We cannot seem to help ourselves from linking things together to create causal chains, or beliefs, that certain things cause other things to happen. This is emotional, it is exceedingly powerful, and deconstructing such beliefs is the work of Hercules.

In this particular case, though, you would be hard pressed to use this belief as an explanation. How do I know this? I know that because the Harvard team found that those who at the most red meat actually had the lowest cholesterol levels. This table (figures taken from the paper itself) divides people into five groups/quintiles. Those in quintile 1 ate the least red meat, those in quintile 5 the most.

Total Red Meat Intake Quintile, Servings per Day









% with high







Pan A; Sun Qi;, ScD;  Bernstein A; et al: ‘Red Meat Consumption and Mortality:Results From 2 Prospective Cohort Studies.’ Arch Intern. Med.Published online March 12, 2012.doi:10.1001/archinternmed.2011.228

The authors chose not to make any comment at all on this finding. Although you might have thought it worth a quick mention. Had they found rising cholesterol levels with increased meat consumption you can be absolutely certain they would have presented this as a clear cut causal chain. So how did eating read meat cause an increase in the rate of heart disease? Because it just did….through some mechanism unknown to medical science? The evil power of redness.

What is far more relevant is that they also found that those who ate the most red meat also smoked the most, exercised the least, ate far more calories in total, and were more likely to have diabetes. But it was the red meat that killed them from heart disease….you think? Even if red med included pork, and unprocessed red meat included hamburgers.

This study demonstrated, as if any further demonstration were required, that a whole bunch of unhealthy lifestyle factors: smoking, taking no exercise, drinking, eating fast food are all linked together. But I think we knew this already.

To preventative medicine and beyond!

Preventative medicine has gone completely mad and it is only going to get worse. One of the most depressing articles I have read recently (and there was plenty of competition for this particular accolade) was in the Journal of Palliative medicine. It was entitled:

Statins in the last six months of life: A recognizable, life-limiting condition does not decrease their use.’

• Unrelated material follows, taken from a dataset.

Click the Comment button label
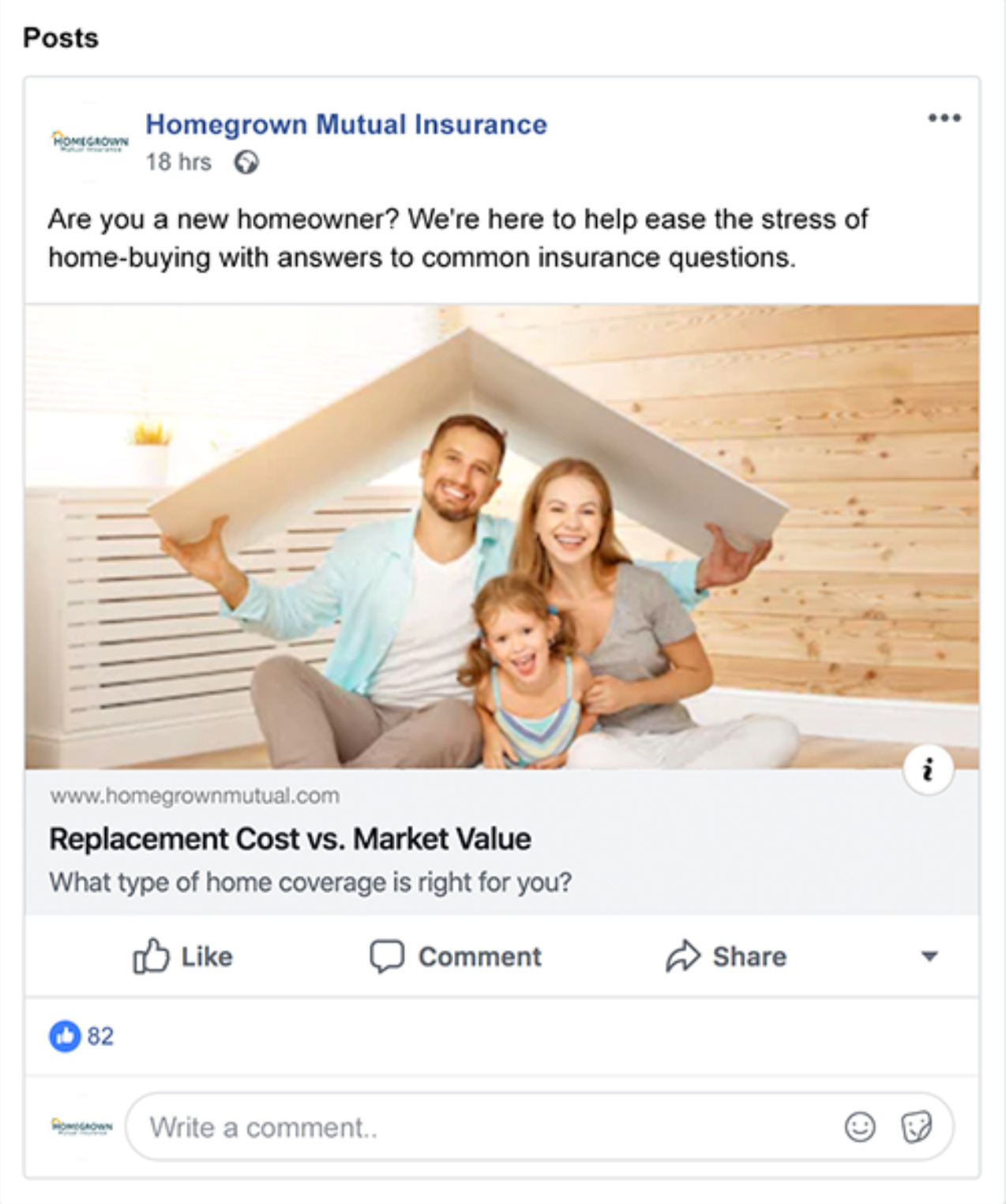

Statins, as you probably know, are used to reduce the risk of dying of heart disease, strokes and suchlike. Now, I am not exactly a fan of these drugs, to put it (very) mildly. But I thought that even the most fanatical ‘statinator’ might feel that if a patient is dying of terminal cancer, then there is little point in continuing with a drug designed to reduce the risk of heart disease.

Wrong. It seems that patients with terminal cancer are prescribed statins up until they draw their final breath on this Earth. What exactly are their doctors trying to prevent here? Well, at least they didn’t die of a heart attack first? Thank God for that.

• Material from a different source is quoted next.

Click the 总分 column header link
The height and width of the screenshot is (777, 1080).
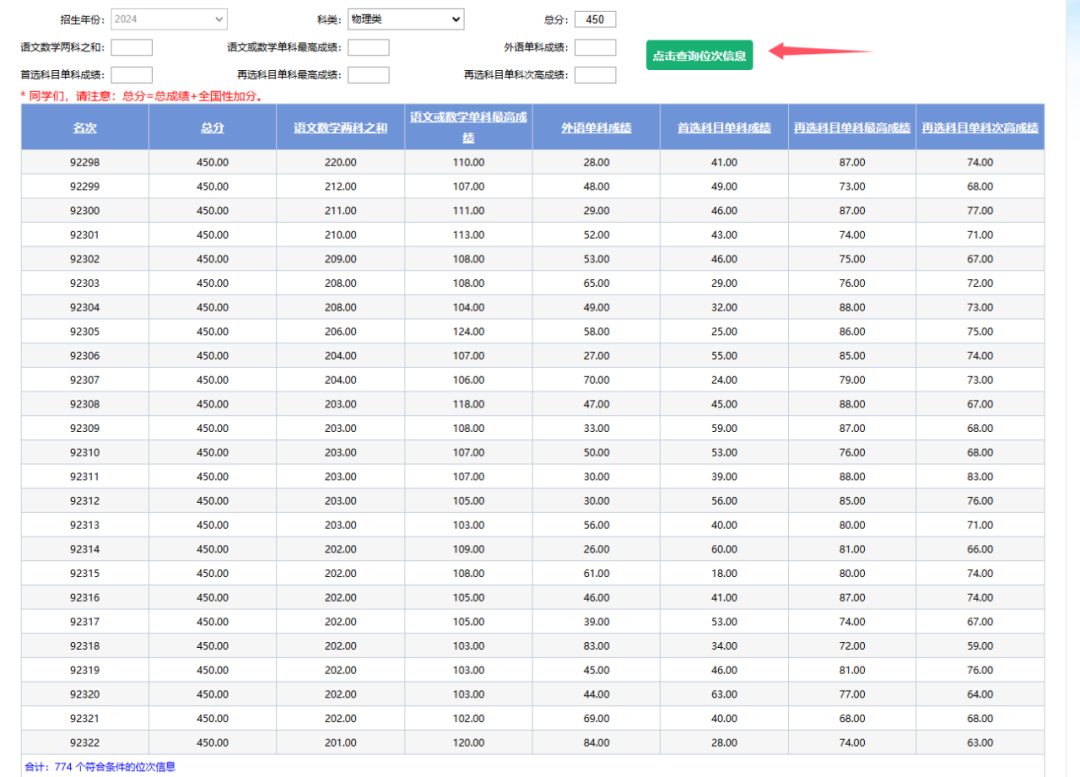point(212,128)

I have had personal experience with this particular madness. I was visiting a lady of one hundred and one years old in a nursing home. The nursing staff asked me if I could change her statin from a tablet to a liquid form, as she was no longer able to swallow tablets. This lady was so severely demented that she could not speak, was unable to remotely recognise any of her relatives, and was lying immobile in her bed – doubly incontinent.

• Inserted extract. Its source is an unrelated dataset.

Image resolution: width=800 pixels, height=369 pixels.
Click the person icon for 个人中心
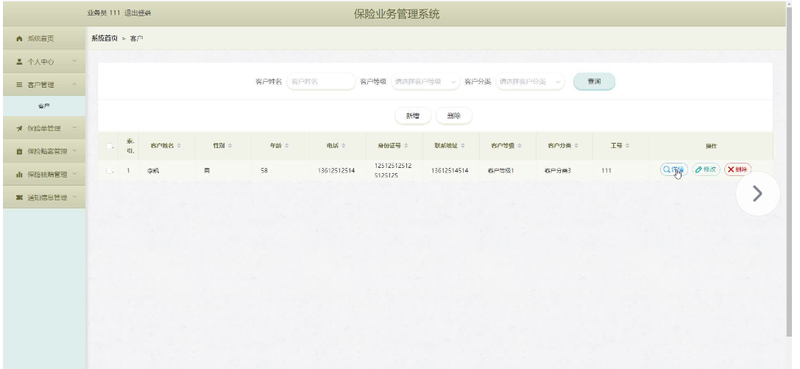19,62
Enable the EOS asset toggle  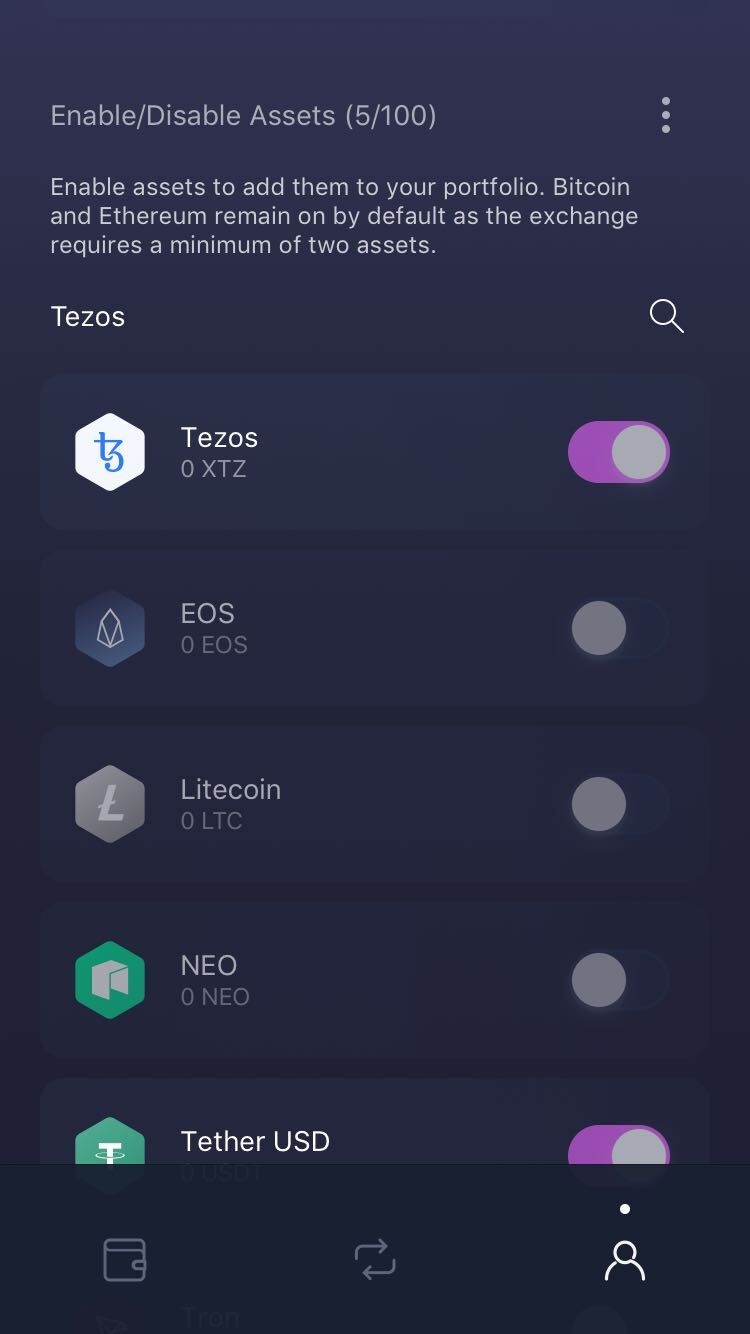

I felt that, in the circumstances, it was probably best just to stop the statin, especially as they are one hundred times more expensive in liquid than tablet form. So it all seemed like an expensive action in futility. For this action I was severely criticised by the nursing home, and another doctor involved in her care. I believe I was, at one point, accused of being ‘ageist.’ Well, I didn’t really know how to respond. I wondered where we drew the line with preventative medicine, and it appears we no longer draw the line, anywhere.

We carry on forever. We give drugs to the terminally ill, the extremely old and severely demented. Once started we never, ever, stop, no matter what, until the patient is dead. Perhaps at that point I should scatter statins on their ashes, just to make absolutely and completely certain that I am not missing a trick. After all, I would hate be thought of as ‘deadist’.